2017 elections promise little cheer for UP’s long-dead Communist movement

By Faisal Fareed, Twocircles.net

The story of UP elections over the years is often cited as a textbook study of how the Congress has faded into oblivion. But at least they have a symbolic presence in the state; with Rae Bareilly and Amethi and their association with the Gandhi Family.

The communists, on the other hand, cannot even claim such comfort. The party, in 1969, had 81 seats; but now, their presence in the UP elections hardly matter, so much so that for the past decade, they have drawn a blank. In fact, the only news that is related to UP communists is related to their office space, a bungalow located right opposite the Vidhan Sabha. Why should a party, that has almost negligible presence in the state, be allotted such prime location?

The change in Communist fortunes may be attributed to, at least in part, the ignorance of communist groups in India and their failure to keep pace with the changing political scenario in the state. Stuck with their own agenda, the communists lost relevance over decades.

The fall of various communist groups in UP began with the advent of caste and religious political polarisation in the state. In 1989, they had eight legislators but the figures dwindled to five in 1991, four in 1993, five in 1996 and two in 2002. After that, none of their candidates won in 2007 and 2012. Their prime time remains the 1969 polls when they won 81 seats.

After 1989, Mandal-inspired politics along with the Ram Mandir movement gained momentum.
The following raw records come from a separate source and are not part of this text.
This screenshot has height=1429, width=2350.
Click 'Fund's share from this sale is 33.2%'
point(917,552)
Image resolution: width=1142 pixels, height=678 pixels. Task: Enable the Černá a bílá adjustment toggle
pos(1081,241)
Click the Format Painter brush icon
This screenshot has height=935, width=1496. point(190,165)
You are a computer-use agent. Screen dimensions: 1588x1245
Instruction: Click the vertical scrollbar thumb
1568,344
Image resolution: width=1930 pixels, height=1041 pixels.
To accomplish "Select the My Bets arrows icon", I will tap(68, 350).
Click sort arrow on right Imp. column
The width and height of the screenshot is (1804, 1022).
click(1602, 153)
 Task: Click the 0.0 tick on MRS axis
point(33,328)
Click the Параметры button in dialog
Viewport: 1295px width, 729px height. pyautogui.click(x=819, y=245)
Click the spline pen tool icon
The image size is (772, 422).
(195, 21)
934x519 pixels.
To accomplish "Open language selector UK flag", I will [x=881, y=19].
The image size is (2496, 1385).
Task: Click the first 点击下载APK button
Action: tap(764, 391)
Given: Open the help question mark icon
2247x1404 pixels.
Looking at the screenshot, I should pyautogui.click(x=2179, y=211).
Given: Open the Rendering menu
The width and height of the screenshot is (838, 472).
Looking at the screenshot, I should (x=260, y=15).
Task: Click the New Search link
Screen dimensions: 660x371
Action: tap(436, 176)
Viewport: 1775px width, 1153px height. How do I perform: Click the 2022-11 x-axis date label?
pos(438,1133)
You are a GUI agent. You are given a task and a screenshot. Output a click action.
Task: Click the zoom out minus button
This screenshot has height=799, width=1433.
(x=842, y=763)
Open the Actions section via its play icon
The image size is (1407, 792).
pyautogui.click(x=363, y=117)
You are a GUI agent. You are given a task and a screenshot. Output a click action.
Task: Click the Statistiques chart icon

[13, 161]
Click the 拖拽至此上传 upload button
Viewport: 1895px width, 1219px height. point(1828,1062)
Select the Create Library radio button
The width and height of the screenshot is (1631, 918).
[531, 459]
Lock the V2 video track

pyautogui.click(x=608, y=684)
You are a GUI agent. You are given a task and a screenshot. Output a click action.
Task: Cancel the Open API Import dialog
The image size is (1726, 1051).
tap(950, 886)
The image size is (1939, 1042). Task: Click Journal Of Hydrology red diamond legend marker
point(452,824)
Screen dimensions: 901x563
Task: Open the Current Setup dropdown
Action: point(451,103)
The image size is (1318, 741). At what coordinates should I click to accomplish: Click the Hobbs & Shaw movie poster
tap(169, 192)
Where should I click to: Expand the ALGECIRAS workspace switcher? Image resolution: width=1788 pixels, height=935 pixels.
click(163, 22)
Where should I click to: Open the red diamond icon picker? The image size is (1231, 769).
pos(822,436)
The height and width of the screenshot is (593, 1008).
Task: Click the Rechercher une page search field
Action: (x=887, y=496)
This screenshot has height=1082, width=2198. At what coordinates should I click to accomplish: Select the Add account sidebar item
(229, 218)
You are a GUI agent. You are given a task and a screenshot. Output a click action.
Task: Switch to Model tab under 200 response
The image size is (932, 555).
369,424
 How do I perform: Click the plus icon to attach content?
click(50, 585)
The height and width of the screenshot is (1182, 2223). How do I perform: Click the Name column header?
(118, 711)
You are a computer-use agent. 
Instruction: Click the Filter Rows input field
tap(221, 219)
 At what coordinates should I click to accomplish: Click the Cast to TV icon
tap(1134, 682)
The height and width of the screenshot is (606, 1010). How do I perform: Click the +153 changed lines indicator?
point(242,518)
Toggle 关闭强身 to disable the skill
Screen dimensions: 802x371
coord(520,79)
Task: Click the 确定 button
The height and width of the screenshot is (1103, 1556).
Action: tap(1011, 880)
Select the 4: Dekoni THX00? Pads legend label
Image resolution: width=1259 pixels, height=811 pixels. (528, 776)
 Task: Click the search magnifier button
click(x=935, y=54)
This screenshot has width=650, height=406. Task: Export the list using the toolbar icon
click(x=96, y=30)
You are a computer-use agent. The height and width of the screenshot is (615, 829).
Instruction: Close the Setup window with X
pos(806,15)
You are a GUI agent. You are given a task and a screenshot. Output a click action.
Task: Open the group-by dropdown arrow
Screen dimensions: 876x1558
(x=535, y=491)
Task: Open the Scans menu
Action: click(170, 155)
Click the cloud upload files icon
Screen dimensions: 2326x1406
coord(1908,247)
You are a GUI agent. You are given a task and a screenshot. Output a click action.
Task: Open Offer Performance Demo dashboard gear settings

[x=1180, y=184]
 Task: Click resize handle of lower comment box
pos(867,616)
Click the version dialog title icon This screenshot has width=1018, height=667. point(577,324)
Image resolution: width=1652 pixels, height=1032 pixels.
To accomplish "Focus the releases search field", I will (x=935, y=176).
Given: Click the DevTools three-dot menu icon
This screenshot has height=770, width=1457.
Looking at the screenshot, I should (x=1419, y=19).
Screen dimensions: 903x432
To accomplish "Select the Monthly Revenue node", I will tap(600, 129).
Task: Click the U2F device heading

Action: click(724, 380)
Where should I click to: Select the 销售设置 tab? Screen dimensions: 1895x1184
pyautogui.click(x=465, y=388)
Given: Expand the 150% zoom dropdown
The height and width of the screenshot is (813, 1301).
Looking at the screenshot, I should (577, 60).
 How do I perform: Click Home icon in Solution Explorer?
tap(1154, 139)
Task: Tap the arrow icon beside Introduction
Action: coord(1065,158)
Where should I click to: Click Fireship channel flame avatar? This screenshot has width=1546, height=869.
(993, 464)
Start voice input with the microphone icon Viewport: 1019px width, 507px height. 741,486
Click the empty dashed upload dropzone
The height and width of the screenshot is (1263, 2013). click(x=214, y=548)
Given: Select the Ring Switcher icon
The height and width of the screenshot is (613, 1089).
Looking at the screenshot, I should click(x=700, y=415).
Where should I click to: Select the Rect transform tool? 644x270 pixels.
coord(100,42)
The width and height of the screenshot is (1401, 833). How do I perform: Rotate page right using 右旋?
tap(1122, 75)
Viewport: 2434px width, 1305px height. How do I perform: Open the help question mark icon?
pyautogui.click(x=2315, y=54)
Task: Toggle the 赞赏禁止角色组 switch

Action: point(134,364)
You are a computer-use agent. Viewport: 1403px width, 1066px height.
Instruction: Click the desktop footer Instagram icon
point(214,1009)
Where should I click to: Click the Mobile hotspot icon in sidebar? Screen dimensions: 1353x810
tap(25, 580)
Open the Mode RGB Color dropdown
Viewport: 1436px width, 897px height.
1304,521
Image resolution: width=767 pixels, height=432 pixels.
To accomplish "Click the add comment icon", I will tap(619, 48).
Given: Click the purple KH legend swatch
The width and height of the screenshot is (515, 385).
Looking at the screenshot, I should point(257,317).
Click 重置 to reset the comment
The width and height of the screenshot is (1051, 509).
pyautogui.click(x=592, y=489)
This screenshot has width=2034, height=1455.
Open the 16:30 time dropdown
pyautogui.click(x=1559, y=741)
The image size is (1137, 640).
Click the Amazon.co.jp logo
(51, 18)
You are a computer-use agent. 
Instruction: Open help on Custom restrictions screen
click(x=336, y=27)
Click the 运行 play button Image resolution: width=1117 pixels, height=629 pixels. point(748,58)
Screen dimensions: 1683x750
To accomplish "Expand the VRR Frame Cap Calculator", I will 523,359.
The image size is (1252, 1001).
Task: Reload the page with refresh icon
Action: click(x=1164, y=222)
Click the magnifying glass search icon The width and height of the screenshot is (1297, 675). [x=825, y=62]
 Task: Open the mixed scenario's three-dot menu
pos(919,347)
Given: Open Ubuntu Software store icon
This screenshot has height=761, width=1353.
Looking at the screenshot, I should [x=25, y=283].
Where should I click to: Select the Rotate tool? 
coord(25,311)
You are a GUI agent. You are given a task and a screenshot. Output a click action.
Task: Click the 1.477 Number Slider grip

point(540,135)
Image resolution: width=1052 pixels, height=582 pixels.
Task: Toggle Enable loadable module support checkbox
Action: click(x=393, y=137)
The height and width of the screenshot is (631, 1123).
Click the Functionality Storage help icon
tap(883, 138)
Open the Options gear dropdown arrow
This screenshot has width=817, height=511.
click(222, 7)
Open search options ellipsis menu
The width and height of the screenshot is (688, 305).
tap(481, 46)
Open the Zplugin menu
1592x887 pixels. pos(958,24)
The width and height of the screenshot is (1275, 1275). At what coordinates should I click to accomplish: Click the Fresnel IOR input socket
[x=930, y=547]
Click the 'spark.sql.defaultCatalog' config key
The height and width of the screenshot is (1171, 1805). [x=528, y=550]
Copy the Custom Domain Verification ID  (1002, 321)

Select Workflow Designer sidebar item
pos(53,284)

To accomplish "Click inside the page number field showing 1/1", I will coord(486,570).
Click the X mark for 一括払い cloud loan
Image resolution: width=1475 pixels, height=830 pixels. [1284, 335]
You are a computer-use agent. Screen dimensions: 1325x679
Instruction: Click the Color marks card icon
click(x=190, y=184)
In the charged scenario, the ideology of communism was lost. Even its legislators like Mitrasen Yadav switched to Samajwadi Party. In this context, Mulayam is said to be behind the scene for including the communist legislators in his party fold thus ending the communist presence in the state. Communists could not withstand the caste and religious political scene and the ground slipped.

Another reason for the wiping away of Communists in UP is due to the absence of industrialisation. UP had few factories and over a period of time, the few industries also closed down. Thus, the trade union movement, often termed as communist nurseries, also died. They had no ground to capitalise and failed to pick other issues which were related to public.

The senior leaders of communist groups also ignored UP totally and were happy hobnobbing with Mulayam at Delhi. They shared the stage with him and supported him, never working towards planning on reviving their parties in the state. Due to this, they may have had good relations with Mulayam but it was at the cost of party cadre in the state which felt dejected with their leaders rubbing shoulders with Mulayam and it failed to gather any courage to launch agitations against him in Lucknow. Such was the pitiable condition of communists that for the by-poll in Ballia Lok Sabha after the demise of Chandrashekhar, CPI did not put up candidates but supported SP.

Even today, a couple of leaders, including females are left in the UP who are more than happy to be in the same frame with Mulayam’s family and complete the formality of their presence by attending debates in TV studios. None of them now even venture their potential constituency.

Perhaps, 2017 assembly polls is a reckoner to them it is already late and better regroup and revive their party.